Handy Hints & Tips For Resin Installers

Jonathan Baxandall on resin flooring for refurbishment

RESIN flooring systems can be a good choice for refurbishment of old floors. A well-designed resin system installed correctly will provide a functional floor for many years.

However, when looking to take on a refurbishment project, there are a number of factors that need to be considered at the planning stage and during the application.

Here are some common issues a resin installer should consider:

I Old paint/resin coatings: These must be removed by mechanical means to ensure complete adhesion of the new system to the substrate.

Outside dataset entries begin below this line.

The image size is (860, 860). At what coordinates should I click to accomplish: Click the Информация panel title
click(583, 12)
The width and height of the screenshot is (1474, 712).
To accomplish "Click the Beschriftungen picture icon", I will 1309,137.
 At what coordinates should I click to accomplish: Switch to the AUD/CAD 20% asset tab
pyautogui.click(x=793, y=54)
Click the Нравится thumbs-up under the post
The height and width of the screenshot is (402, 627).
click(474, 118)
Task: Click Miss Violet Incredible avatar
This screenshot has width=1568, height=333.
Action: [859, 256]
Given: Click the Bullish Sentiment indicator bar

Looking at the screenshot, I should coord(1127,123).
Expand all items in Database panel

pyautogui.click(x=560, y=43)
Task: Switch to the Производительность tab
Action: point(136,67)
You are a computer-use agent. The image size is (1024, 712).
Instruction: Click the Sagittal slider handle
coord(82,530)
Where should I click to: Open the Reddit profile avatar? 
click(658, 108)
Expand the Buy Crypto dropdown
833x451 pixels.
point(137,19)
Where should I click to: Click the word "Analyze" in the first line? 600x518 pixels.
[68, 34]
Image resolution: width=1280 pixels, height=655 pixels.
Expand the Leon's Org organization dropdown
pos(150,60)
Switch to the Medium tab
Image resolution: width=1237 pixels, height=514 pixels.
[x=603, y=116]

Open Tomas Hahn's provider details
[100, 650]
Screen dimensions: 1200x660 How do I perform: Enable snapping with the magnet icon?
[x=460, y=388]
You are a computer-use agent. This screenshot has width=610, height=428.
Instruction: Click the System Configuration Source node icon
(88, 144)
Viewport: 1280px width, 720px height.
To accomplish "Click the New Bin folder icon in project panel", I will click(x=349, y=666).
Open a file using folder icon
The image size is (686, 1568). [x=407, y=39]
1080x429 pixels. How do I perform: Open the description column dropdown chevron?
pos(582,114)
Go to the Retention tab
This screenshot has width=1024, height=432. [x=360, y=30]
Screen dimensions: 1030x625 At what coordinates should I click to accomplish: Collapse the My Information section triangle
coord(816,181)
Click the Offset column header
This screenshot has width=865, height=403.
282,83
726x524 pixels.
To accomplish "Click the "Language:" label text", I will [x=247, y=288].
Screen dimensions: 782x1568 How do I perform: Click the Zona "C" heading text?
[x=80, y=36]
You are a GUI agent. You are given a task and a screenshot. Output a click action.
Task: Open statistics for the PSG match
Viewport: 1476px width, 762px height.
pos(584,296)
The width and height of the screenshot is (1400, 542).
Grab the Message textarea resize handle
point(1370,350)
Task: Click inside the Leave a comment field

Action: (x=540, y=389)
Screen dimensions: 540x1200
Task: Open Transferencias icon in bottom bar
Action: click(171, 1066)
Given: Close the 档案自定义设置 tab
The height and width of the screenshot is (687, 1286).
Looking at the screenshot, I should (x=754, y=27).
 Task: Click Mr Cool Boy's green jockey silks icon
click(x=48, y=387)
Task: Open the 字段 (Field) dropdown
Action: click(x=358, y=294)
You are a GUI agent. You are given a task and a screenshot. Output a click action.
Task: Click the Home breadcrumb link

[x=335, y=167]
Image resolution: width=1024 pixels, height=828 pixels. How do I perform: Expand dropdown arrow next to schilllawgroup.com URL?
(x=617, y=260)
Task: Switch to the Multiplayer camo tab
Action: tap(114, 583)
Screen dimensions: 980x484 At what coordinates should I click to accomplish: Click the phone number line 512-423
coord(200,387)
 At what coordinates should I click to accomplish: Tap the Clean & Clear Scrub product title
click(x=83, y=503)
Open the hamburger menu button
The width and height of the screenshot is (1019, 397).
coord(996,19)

If installed over an old paint system, new resin flooring adhesion to the concrete substrate will only be as good as the previous coating’s adhesion, which cannot be known.

Where possible, always remove old coatings.

I Surface contamination such as oil: Again to ensure complete adhesion of the resin to the substrate, remove the contamination either by cleaning or mechanical methods. Some resin flooring manufacturers provide specialist primers that better cope in these situations, so seek advice.

I Refurbishment of older buildings: Is there a functional damp proof membrane installed? If in doubt, consider measuring the moisture levels of the concrete screed.

Also remember that in low lying areas or in basements the water table may rise during the winter months to saturate the concrete base.

Using a liquid applied DMP will offer extra protection against damp substrate, but may not
hold back hydrostatic pressure if the water table is high.

I Cracked or damaged concrete: This must be made good before installing a synthetic resin topping. Expansion joints in the substrate must be reflected through the resin topping in the form of a joint.

‘Live’ cracks can also be dealt with. At Altro we suggest using a heavy duty fibre glass mesh embedded into the primer over the crack, thus protecting the resin topping to be installed above.

Old cracks that are no longer ‘live’ and small holes should be cleaned out and then filled, either with a fast-setting cement-based grout or patching compound, or a suitable filled resin system. Remember to prime the repair area before installing a ‘patching’ resin.

I Surface preparation: Even if the concrete surface appears to be clean and free from contamination, you should mechanically prepare the concrete to remove any dust or laitance and to expose a fresh substrate to bond the resin topping to.

Before installing the flooring, make a close visual inspection to verify cleanliness, soundness of the surface and freedom from soft areas or loose concrete repairs.

For further information on all aspects of substrate preparation before installing a resin system, consult FeRFA technical literature featured on its website.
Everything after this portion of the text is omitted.